COVID-19 and lung disease

Nurses COVID

Published

What are you nurses who are on the front lines seeing with patients who have asthma and Covid-19? Are there generally poor outcomes In that population or is it COPD that’s more of a concern? And you nurses with asthma: are you changing your medication regimen during this outbreak to maximize your lung health (I.e. changing your maintenance inhaler usage, etc.)?

I wish I could answer your question, but I am not licensed in anything.

With that, the best recommendation I could make would be to speak with your own doctor, because every person with asthma/COPD is going to be different.

For what it's worth, in my own care and from my own doctor's advice, we had crafted an "asthma/cruddy lung action plan", and the only thing really changing in what I have to do on my end is schedule a tele-visit vs an in-person visit if my symptoms are not ER-level severe. He may not be able to listen to my lungs with a stethescope, but he will be able to gauge my breathing by listening to me speak.
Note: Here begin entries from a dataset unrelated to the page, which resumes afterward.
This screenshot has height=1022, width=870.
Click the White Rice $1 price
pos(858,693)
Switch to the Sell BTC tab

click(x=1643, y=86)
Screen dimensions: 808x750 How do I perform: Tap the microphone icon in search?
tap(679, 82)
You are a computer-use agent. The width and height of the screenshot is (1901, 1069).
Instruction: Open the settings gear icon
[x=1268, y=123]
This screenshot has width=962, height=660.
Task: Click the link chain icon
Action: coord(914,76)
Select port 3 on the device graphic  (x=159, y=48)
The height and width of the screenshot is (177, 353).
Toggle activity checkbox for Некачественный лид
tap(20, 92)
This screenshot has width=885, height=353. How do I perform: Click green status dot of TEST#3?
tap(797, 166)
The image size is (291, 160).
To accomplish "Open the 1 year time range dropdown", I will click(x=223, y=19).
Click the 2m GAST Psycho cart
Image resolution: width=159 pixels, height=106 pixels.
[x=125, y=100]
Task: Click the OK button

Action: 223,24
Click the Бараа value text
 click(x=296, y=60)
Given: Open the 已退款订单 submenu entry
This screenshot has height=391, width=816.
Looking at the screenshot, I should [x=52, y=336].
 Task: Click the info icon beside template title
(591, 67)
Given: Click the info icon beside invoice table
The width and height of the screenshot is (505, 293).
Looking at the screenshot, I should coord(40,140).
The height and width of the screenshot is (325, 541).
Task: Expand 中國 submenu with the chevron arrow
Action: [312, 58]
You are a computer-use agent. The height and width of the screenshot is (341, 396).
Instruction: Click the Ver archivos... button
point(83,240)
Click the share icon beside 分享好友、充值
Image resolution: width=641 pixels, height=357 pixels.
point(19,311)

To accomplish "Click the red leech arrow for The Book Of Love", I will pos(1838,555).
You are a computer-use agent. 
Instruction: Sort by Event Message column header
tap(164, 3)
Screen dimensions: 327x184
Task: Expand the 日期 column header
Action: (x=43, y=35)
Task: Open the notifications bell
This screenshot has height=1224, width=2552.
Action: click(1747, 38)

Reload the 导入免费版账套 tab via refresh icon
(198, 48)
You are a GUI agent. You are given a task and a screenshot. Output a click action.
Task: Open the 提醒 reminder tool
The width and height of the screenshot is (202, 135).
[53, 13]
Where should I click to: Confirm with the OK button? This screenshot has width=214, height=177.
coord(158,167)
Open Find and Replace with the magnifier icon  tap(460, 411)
And what is "ER-level severe" according to your doctor may be different than what mine says it is for me, given that I have a home nebulizer so can actually do most of the treatment an urgent care facility would do for an acute asthma attack at home.

I'm truthfully more scared of Pollen-20 and a related exacerbation getting me sick enough to take up a bed needed by a Covid-19 patient, so I am taking all my medications as instructed, monitoring my peak flow, and trying to reduce contact with people & pollen.

There's a great thread started a few days ago by MuroRN about what she's seeing, and you might see if your question is answered there.

Could some critical care or pulmonology folks weigh in on this? I have asthma and COPD. There have been some employees at my job who tested positive, but I was not exposed to them directly. I take all precautions.